*** Data records Section Begins ***
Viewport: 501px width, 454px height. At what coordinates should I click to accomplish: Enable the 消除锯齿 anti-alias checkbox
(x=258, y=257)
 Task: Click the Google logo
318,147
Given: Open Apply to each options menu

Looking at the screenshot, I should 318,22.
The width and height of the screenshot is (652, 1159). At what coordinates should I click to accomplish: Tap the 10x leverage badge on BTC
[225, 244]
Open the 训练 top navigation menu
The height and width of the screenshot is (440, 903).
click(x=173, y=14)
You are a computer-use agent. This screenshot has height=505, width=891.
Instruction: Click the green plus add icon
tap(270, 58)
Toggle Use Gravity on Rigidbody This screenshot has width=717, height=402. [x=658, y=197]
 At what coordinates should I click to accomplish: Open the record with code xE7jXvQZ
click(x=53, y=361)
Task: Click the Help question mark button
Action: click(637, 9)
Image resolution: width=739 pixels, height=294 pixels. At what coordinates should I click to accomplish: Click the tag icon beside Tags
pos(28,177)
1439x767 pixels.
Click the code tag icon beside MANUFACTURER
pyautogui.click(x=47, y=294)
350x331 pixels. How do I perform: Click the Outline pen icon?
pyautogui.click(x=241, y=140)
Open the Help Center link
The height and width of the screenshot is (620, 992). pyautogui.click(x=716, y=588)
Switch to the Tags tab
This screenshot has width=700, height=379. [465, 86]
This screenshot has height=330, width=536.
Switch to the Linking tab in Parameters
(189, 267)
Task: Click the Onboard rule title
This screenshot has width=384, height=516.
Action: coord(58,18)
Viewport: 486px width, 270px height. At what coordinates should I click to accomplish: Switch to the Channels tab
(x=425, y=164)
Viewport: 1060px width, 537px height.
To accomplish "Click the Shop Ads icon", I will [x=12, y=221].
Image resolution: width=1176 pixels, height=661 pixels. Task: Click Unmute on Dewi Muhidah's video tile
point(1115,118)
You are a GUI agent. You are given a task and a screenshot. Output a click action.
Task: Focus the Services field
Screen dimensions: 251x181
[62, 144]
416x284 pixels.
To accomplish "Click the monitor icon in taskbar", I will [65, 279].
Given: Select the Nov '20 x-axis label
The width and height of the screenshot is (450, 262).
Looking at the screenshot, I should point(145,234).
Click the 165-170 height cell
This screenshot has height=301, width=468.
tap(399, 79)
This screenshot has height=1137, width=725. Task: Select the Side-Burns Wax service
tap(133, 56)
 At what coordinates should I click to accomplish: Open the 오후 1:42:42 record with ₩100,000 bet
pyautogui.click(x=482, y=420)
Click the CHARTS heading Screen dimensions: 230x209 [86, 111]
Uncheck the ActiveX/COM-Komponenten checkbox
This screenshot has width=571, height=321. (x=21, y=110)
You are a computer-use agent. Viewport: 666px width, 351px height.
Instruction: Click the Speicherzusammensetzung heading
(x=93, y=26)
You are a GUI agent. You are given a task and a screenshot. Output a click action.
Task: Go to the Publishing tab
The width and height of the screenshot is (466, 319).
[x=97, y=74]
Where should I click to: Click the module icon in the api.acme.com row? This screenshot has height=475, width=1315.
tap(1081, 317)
*** Data records Section Ends ***
• **Problem to work on**: The response should be an exact copy of every line above.

• **Solution for this task**:
Viewport: 501px width, 454px height. At what coordinates should I click to accomplish: Enable the 消除锯齿 anti-alias checkbox
(x=258, y=257)
 Task: Click the Google logo
318,147
Given: Open Apply to each options menu

Looking at the screenshot, I should 318,22.
The width and height of the screenshot is (652, 1159). At what coordinates should I click to accomplish: Tap the 10x leverage badge on BTC
[225, 244]
Open the 训练 top navigation menu
The height and width of the screenshot is (440, 903).
click(x=173, y=14)
You are a computer-use agent. This screenshot has height=505, width=891.
Instruction: Click the green plus add icon
tap(270, 58)
Toggle Use Gravity on Rigidbody This screenshot has width=717, height=402. [x=658, y=197]
 At what coordinates should I click to accomplish: Open the record with code xE7jXvQZ
click(x=53, y=361)
Task: Click the Help question mark button
Action: click(637, 9)
Image resolution: width=739 pixels, height=294 pixels. At what coordinates should I click to accomplish: Click the tag icon beside Tags
pos(28,177)
1439x767 pixels.
Click the code tag icon beside MANUFACTURER
pyautogui.click(x=47, y=294)
350x331 pixels. How do I perform: Click the Outline pen icon?
pyautogui.click(x=241, y=140)
Open the Help Center link
The height and width of the screenshot is (620, 992). pyautogui.click(x=716, y=588)
Switch to the Tags tab
This screenshot has width=700, height=379. [465, 86]
This screenshot has height=330, width=536.
Switch to the Linking tab in Parameters
(189, 267)
Task: Click the Onboard rule title
This screenshot has width=384, height=516.
Action: coord(58,18)
Viewport: 486px width, 270px height. At what coordinates should I click to accomplish: Switch to the Channels tab
(x=425, y=164)
Viewport: 1060px width, 537px height.
To accomplish "Click the Shop Ads icon", I will [x=12, y=221].
Image resolution: width=1176 pixels, height=661 pixels. Task: Click Unmute on Dewi Muhidah's video tile
point(1115,118)
You are a GUI agent. You are given a task and a screenshot. Output a click action.
Task: Focus the Services field
Screen dimensions: 251x181
[62, 144]
416x284 pixels.
To accomplish "Click the monitor icon in taskbar", I will [65, 279].
Given: Select the Nov '20 x-axis label
The width and height of the screenshot is (450, 262).
Looking at the screenshot, I should point(145,234).
Click the 165-170 height cell
This screenshot has height=301, width=468.
tap(399, 79)
This screenshot has height=1137, width=725. Task: Select the Side-Burns Wax service
tap(133, 56)
 At what coordinates should I click to accomplish: Open the 오후 1:42:42 record with ₩100,000 bet
pyautogui.click(x=482, y=420)
Click the CHARTS heading Screen dimensions: 230x209 [86, 111]
Uncheck the ActiveX/COM-Komponenten checkbox
This screenshot has width=571, height=321. (x=21, y=110)
You are a computer-use agent. Viewport: 666px width, 351px height.
Instruction: Click the Speicherzusammensetzung heading
(x=93, y=26)
You are a GUI agent. You are given a task and a screenshot. Output a click action.
Task: Go to the Publishing tab
The width and height of the screenshot is (466, 319).
[x=97, y=74]
Where should I click to: Click the module icon in the api.acme.com row? This screenshot has height=475, width=1315.
tap(1081, 317)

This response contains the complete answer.